PROBLEM >> Find the string "heading" in the data, and copy out each line that has it.

ENTRIES SUPPLIED >>

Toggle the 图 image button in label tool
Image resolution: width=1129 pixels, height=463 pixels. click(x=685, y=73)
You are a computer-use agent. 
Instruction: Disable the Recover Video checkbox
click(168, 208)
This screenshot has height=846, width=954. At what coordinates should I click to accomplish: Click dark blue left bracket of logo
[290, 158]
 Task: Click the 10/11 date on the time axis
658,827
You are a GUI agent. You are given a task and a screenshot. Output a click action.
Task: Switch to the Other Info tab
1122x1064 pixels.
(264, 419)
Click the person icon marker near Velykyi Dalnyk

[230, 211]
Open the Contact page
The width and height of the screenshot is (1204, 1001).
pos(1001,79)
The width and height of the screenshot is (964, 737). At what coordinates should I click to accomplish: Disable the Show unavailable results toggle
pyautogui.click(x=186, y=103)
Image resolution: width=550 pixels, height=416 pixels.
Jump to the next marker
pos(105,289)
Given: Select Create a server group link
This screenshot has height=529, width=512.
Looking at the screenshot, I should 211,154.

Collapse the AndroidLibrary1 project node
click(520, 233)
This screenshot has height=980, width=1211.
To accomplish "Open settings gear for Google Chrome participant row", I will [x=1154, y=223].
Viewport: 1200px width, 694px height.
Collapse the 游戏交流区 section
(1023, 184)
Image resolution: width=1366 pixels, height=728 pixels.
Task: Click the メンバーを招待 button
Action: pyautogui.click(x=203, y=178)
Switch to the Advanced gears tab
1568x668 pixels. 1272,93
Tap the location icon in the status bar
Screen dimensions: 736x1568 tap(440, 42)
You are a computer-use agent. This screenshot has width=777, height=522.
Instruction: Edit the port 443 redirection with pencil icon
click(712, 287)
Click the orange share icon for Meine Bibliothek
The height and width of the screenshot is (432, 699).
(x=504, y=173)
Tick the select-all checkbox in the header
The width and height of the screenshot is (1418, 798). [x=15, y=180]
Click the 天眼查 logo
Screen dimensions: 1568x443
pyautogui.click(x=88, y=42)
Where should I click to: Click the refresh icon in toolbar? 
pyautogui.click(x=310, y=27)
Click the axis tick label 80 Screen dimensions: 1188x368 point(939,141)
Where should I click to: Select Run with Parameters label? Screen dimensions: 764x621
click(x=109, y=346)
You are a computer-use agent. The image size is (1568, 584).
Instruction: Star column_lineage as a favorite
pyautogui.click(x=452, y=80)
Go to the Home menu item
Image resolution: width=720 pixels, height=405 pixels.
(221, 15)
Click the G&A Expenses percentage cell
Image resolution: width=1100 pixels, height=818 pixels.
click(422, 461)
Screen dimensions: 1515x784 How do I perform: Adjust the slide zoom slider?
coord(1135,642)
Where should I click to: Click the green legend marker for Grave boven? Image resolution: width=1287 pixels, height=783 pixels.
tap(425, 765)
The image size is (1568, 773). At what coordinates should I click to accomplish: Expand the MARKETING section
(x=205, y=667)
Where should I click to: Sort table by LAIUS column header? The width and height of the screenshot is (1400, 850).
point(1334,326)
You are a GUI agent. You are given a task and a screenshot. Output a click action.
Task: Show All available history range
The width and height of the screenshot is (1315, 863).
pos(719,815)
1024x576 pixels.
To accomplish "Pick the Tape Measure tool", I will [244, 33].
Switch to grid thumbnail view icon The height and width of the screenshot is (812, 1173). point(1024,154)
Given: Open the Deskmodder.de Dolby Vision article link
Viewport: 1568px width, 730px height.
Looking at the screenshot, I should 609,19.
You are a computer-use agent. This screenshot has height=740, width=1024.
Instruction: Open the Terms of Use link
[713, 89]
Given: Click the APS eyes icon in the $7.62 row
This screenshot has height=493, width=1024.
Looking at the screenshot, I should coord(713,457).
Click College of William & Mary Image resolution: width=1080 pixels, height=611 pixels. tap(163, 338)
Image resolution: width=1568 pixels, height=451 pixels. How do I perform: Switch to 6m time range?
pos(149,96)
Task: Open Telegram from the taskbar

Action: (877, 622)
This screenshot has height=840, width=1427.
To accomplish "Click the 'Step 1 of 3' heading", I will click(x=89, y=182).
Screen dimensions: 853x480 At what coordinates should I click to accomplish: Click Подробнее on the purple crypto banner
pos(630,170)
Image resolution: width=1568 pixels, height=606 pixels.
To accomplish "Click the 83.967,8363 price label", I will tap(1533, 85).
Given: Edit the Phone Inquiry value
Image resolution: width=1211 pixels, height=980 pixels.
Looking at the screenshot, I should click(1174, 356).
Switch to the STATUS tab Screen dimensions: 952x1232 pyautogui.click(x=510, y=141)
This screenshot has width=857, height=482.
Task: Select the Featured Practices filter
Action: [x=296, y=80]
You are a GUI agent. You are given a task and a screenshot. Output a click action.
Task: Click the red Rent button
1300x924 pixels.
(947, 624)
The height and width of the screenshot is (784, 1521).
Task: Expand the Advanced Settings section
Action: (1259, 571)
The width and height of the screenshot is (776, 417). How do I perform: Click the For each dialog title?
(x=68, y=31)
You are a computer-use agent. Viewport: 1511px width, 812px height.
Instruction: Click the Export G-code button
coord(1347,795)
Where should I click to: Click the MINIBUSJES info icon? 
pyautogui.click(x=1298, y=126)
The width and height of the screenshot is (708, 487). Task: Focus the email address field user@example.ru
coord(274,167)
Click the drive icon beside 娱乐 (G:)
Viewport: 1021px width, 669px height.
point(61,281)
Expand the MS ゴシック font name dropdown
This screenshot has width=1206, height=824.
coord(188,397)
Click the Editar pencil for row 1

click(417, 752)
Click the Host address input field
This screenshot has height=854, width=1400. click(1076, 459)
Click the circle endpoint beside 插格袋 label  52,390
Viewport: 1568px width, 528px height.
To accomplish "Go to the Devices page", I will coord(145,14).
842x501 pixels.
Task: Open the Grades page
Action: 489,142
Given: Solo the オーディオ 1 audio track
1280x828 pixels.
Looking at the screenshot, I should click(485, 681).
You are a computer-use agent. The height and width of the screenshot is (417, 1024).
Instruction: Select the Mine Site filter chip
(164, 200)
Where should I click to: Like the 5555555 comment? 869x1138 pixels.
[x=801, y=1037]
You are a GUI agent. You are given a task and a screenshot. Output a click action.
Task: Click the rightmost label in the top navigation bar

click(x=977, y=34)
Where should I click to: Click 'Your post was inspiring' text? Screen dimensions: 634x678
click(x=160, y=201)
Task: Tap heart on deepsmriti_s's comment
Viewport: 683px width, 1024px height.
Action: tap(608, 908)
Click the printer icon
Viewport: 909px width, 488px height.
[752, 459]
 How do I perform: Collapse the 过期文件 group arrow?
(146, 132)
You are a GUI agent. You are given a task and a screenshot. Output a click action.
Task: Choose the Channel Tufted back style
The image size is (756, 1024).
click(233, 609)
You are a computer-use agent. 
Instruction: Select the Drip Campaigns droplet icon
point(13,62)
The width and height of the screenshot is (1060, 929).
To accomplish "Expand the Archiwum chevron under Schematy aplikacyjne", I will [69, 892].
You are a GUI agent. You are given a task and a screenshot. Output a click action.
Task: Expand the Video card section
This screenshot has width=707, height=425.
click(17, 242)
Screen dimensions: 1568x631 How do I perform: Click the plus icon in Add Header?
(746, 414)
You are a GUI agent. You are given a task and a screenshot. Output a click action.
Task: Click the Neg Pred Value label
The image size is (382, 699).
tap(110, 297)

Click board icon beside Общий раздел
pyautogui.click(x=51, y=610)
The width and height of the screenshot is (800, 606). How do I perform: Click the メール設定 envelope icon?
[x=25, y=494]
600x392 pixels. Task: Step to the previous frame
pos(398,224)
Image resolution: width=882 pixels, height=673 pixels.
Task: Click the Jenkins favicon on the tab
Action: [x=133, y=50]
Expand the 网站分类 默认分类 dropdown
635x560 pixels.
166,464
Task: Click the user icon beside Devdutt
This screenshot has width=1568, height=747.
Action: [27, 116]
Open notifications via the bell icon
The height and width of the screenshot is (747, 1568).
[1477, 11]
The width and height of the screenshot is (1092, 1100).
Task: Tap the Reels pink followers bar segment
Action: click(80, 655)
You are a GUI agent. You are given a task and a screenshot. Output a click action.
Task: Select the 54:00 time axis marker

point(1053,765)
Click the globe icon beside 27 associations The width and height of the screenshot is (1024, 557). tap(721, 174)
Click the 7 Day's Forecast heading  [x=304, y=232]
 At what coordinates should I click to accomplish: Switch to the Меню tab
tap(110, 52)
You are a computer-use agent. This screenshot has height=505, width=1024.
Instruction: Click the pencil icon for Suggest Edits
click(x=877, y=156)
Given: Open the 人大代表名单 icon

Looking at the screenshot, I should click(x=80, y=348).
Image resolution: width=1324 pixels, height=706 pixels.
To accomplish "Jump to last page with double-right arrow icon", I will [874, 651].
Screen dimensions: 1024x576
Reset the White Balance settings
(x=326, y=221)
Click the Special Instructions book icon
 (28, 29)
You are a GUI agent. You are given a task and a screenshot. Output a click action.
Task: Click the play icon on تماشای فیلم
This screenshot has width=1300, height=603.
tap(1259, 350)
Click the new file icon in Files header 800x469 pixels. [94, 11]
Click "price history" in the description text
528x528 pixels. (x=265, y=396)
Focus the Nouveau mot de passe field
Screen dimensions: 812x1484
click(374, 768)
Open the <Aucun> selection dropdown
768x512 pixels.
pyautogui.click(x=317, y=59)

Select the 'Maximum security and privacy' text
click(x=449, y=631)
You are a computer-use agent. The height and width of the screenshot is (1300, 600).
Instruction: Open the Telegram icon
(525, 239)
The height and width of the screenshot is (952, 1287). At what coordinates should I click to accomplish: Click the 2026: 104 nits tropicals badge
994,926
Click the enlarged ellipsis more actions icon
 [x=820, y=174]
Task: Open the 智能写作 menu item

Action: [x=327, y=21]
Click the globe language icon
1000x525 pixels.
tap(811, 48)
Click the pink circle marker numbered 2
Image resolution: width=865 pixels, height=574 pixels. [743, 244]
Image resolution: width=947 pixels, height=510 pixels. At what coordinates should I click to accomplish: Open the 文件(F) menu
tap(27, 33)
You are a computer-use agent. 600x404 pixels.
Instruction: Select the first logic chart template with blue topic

SOLVED PROBLEM >>
To accomplish "Click the 'Step 1 of 3' heading", I will click(x=89, y=182).
Click the 7 Day's Forecast heading  [x=304, y=232]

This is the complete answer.